El sabor añejo del Oporto y del Fondillón de Alicante era el único placer no británico que se permitía sobre los manteles en los banquetes que lord Mordecay Leavit-Brunswick de la Rivera daba ocasionalmente en su mansión campestre. Solían ser las cenas que seguían a los agitados días de la caza del zorro, a las que acudía lo más granado de la sociedad de Nottingham. Clérigos de alta alcurnia, militares distinguidos, aristócratas de sangre tan añeja como los vinos del postre y algún  nuevo rico de la industria, devenido vizconde o barón mediante la compra del título a alguna familia venida a menos, se diputaban la gloria de ser los más británicos de todos los británicos presentes. La flema, las buenas maneras a la vez relajadas y severas en un alarde exquisito de equilibrio, las frases ingeniosas más insinuantes que explícitas, los chistes ingeniosos y la cortesía y finura más extremas revoloteaban sobre los manteles inmaculados y las cuberterías y vajillas colocadas en perfecto orden geométrico.

Smith, el mayordomo, controlaba a los sirvientes con la maestría de un director de orquesta, con su inalterable sonrisa artificialmente amable, en cuyas comisuras un observador muy avisado quizá hubiera podido adivinar un cierto aire cáustico, quizá de rechazo irónico. Y es que Smith lo sabía todo, absolutamente todo; aunque su profesionalidad y su proverbial discreción hacían que se guardase para él solo todos los secretos que, como bestias salvajes, se agazapaban bajo la mesa.

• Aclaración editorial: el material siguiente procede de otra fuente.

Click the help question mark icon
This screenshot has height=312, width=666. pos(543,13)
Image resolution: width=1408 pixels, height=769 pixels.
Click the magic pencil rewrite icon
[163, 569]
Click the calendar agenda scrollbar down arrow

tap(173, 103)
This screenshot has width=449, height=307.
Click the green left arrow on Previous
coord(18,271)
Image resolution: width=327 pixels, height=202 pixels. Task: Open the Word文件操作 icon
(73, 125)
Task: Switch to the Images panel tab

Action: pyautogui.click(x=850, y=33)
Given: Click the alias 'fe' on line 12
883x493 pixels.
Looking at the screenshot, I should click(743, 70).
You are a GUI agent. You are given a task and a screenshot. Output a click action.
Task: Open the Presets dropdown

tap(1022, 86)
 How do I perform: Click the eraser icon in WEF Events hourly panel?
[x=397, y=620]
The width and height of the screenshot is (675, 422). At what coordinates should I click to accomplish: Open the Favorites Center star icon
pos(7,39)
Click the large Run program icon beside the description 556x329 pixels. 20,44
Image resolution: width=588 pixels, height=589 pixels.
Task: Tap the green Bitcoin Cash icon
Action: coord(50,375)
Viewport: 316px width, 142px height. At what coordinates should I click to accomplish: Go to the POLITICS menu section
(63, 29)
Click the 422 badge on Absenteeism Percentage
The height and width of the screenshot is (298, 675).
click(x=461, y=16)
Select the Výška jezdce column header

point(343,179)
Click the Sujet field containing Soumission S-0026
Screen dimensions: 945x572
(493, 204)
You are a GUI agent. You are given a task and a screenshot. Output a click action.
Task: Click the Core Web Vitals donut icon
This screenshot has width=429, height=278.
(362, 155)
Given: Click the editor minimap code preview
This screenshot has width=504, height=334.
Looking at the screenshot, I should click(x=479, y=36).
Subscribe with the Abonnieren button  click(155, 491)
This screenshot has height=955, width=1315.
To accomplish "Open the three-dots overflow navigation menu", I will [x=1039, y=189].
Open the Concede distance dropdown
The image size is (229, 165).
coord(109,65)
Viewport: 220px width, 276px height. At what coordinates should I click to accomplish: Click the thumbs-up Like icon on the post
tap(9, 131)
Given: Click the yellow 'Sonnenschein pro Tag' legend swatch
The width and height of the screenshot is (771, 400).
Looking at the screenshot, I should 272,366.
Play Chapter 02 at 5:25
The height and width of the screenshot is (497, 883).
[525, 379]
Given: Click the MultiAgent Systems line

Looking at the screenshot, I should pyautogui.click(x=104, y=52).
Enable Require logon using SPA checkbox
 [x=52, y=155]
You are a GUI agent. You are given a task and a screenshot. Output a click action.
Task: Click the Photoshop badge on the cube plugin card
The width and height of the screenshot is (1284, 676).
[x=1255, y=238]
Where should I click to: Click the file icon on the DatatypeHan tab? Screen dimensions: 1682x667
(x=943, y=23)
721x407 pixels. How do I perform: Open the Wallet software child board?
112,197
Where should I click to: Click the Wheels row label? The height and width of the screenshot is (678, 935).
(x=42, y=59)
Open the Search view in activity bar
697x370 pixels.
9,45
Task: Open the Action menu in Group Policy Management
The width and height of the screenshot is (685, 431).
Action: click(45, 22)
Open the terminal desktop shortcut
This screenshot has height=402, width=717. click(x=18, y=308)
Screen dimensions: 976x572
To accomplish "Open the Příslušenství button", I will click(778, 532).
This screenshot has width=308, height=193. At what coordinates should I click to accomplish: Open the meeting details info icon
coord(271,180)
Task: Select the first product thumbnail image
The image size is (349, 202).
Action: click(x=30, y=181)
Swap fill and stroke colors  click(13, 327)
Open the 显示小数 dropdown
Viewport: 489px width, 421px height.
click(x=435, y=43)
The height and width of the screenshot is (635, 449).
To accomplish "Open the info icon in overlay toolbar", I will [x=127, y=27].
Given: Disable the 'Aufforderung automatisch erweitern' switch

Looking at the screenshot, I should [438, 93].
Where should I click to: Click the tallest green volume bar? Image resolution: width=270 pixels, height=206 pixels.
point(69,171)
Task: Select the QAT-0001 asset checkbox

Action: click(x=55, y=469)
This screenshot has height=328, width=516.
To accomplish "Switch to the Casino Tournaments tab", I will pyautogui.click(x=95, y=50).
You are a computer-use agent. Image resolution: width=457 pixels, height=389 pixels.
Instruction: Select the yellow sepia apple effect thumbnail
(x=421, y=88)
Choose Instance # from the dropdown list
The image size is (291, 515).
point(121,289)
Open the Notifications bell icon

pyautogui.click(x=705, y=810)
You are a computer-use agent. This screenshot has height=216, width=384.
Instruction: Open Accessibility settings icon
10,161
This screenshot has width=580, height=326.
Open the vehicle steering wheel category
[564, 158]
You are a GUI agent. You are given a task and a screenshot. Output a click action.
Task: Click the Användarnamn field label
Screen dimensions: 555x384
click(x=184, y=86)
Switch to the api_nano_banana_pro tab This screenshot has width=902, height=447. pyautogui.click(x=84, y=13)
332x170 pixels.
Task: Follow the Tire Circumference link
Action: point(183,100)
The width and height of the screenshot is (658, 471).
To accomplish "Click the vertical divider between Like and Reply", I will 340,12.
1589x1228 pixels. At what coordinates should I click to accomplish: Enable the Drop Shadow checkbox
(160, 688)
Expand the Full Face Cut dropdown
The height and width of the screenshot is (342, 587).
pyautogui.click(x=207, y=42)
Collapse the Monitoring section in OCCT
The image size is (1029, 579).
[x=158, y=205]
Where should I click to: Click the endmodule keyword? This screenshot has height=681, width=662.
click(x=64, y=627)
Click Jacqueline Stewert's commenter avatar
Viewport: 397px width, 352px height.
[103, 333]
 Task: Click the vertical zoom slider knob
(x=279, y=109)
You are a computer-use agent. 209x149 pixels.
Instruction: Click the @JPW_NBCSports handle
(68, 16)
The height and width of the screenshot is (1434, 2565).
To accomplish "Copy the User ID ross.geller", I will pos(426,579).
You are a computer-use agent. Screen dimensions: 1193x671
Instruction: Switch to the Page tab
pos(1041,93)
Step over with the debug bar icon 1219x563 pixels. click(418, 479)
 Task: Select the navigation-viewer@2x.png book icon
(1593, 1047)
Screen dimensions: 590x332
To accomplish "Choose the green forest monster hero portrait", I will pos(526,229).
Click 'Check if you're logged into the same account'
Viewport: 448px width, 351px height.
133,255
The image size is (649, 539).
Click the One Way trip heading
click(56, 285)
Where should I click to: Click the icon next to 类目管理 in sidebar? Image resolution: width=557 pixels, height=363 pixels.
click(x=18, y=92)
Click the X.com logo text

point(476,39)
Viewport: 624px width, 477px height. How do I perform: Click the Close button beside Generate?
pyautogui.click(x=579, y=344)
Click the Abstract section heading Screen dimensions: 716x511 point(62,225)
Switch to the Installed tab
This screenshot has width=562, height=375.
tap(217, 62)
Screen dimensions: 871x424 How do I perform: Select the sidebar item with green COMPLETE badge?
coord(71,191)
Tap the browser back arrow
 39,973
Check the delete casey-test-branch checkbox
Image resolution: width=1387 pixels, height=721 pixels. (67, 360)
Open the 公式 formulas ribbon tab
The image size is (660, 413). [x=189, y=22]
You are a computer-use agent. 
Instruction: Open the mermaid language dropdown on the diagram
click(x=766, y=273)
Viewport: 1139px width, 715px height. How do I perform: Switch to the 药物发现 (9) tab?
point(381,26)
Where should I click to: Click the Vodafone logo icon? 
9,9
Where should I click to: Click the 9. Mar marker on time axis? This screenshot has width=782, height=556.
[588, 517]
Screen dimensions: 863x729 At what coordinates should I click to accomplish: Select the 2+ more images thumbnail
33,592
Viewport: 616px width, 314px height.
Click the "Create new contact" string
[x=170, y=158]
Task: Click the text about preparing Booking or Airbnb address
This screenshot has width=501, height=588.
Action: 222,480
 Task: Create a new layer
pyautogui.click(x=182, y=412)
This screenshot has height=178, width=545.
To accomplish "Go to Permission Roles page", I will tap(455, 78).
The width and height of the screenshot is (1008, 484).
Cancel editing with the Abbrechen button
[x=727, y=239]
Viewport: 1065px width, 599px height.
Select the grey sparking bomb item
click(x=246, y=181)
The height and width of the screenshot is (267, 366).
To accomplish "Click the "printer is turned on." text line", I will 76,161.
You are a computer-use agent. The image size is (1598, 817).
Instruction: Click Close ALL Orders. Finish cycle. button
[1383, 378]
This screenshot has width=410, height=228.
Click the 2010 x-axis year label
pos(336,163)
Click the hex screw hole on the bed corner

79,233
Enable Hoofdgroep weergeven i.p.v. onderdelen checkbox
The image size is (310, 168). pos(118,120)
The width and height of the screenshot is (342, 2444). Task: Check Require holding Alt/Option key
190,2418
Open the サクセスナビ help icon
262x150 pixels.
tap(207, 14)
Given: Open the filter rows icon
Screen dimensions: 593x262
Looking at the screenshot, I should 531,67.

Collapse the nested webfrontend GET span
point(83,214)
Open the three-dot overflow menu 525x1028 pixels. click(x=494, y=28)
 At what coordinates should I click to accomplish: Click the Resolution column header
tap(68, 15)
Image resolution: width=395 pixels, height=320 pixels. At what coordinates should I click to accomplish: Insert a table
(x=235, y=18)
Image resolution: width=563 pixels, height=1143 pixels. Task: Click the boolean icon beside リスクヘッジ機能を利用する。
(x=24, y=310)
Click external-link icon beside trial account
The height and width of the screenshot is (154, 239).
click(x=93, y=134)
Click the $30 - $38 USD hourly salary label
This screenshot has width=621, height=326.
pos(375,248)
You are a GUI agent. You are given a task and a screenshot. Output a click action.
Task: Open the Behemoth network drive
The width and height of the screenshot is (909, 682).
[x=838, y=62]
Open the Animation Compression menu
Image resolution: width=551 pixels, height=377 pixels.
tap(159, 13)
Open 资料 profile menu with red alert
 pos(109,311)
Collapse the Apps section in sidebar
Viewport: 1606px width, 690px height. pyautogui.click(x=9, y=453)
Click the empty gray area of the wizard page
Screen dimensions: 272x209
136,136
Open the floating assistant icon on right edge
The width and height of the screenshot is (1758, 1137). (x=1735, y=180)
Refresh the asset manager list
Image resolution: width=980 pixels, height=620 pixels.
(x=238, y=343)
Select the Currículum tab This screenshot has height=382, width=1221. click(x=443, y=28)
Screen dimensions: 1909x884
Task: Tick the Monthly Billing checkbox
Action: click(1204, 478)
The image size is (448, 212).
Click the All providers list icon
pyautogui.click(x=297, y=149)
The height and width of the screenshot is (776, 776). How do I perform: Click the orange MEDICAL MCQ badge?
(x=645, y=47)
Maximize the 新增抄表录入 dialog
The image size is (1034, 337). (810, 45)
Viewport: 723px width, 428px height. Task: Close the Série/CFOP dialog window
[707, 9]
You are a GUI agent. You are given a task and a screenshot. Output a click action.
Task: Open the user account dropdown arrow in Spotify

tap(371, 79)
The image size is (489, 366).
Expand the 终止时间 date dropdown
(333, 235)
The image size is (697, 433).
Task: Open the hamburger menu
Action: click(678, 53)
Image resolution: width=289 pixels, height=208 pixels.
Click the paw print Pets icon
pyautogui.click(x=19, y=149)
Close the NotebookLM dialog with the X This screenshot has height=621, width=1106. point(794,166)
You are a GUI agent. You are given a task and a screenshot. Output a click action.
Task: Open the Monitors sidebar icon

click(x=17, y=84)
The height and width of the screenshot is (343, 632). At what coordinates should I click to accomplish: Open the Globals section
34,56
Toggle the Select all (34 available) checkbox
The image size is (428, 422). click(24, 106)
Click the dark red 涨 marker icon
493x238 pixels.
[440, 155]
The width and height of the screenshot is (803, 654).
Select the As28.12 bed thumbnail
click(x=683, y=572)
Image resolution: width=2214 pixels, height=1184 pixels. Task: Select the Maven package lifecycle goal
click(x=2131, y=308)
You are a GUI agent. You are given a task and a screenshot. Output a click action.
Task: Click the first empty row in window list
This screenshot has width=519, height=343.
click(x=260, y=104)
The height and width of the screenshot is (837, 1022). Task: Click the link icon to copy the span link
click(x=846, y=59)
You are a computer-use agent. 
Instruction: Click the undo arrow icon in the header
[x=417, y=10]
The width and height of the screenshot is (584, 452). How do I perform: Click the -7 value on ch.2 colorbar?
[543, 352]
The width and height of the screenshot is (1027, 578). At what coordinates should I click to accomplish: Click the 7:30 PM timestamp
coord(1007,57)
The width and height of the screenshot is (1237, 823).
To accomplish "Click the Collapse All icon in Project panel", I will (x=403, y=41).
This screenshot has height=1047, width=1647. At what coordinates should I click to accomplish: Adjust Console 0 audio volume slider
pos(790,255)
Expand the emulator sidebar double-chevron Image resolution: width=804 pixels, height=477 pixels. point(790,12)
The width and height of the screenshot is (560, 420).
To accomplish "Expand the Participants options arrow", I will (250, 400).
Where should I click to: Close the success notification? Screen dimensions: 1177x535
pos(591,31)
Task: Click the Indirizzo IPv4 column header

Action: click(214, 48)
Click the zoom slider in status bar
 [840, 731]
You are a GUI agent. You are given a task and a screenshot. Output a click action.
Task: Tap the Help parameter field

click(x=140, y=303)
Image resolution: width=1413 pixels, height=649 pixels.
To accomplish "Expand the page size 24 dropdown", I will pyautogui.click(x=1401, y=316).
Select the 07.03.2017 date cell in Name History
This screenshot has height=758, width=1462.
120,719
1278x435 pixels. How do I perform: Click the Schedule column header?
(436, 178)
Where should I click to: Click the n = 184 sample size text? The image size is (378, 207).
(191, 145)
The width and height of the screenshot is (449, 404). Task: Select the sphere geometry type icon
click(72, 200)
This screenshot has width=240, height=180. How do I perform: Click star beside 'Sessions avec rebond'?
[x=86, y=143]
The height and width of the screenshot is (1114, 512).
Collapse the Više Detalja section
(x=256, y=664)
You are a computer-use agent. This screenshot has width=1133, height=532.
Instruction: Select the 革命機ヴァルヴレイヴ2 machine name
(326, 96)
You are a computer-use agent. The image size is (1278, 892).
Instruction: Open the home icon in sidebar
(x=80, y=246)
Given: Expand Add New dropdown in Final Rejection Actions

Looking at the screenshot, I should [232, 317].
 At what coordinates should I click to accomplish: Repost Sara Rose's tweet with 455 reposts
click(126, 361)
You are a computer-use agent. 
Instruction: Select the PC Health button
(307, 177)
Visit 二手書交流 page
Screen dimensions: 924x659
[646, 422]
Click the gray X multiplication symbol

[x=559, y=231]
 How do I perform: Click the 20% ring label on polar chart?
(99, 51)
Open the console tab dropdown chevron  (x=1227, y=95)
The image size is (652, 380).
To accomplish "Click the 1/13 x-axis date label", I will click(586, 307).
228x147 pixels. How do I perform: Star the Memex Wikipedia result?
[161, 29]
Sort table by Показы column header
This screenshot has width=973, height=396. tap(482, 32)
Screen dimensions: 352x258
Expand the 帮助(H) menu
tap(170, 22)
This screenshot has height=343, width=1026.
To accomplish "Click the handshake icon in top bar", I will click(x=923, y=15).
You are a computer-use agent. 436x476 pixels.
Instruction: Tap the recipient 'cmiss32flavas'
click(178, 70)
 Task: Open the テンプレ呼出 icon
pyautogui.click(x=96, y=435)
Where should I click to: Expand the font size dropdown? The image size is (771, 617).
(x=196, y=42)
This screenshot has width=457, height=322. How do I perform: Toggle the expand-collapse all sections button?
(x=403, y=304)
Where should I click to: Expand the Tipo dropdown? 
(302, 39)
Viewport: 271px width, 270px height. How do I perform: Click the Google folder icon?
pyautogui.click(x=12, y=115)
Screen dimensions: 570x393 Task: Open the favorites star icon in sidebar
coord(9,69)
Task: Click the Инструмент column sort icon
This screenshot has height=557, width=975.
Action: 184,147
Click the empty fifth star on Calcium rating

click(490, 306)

Smith sabía muy bien que, si fingía agacharse a recoger alguna pieza de cubertería caída accidentalmente al suelo alfombrado, podría haber sorprendido en plena acción a las pantorrillas del obispo Pibody y de milady Leavit-Brunswick de la Rivera frotándose frenéticamente e, incluso, enroscándose la una a la otra en un acto de desesperada lujuria. Junto a ellos, el coronel Mc Robert sufriría una dolorosa erección en su ajustado pantalón militar cada vez que cruzara su mirada con miss Tolkien-Brauning, hija del marqués de Tolkien-Brauning, que se ruborizaba al recordar el revolcón que tras unos setos se había dado con el militar unas horas antes; y más aún si hacía planes para la tórrida noche que iba a disfrutar si el aguerrido jefe de húsares se colaba en su habitación y en su cama en cuanto acabase el ágape.  Las hermanas Braun de la Belle Maisón, hijas de mister Braun etcétera, nuevo rico de la industria minera de Cornualles y Vizconde de la Belle Maisón por adquisición reciente – buenas libras que le había costado -, estaban sentadas a ambos lados de lord Westley, un jovencísimo poeta y hermosísismo efebo de lacias greñas rubias estratégicamente despeinadas. El rostro del joven se congestionaba por momentos, aunque se esforzaba por mantener la compostura, mientras sus dos jóvenes acompañantes lo masturbaban disimuladamente, por turnos, deseosas de celebrar con él otro trío erótico como el que habían culminado la noche anterior. En cuanto al jovencito Jeremy Blaiton, futuro Barón de Chitpunkake, que había venido en representación de su anciano padre, prefería dirigir su atención a las sirvientas, todas ellas mozas robustas y, seguramente, complacientes, con el fin de indicarle al mayordomo Smith cuál de ellas prefería para que pasara después a sus aposentos, donde pensaba compartirla con algún criado igualmente fornido y complaciente. Hizo una disimulada indicación con la vista y el solícito mayordomo asintió con un gesto apenas perceptible, cerrando el trato.

Sobre el mantel, la alta sociedad victoriana se mostraba en todo su esplendor, con sus maneras comedidas y elegantes, mientras bajo la mesa anidaba un volcán a punto de estallar con sus vapores piroplásticos. Más les hubiera valido a los comensales echar la mesa por el gran ventanal con vistas al jardín, quedarse todos en pelota e iniciar de inmediato la orgía salvaje que todos anhelaban. Pero eso, por supuesto, no era lo indicado. Así que, de momento, el sabor añejo del Oporto y del Fondillón era el único placer reconocido en la cena de lord Mordekay.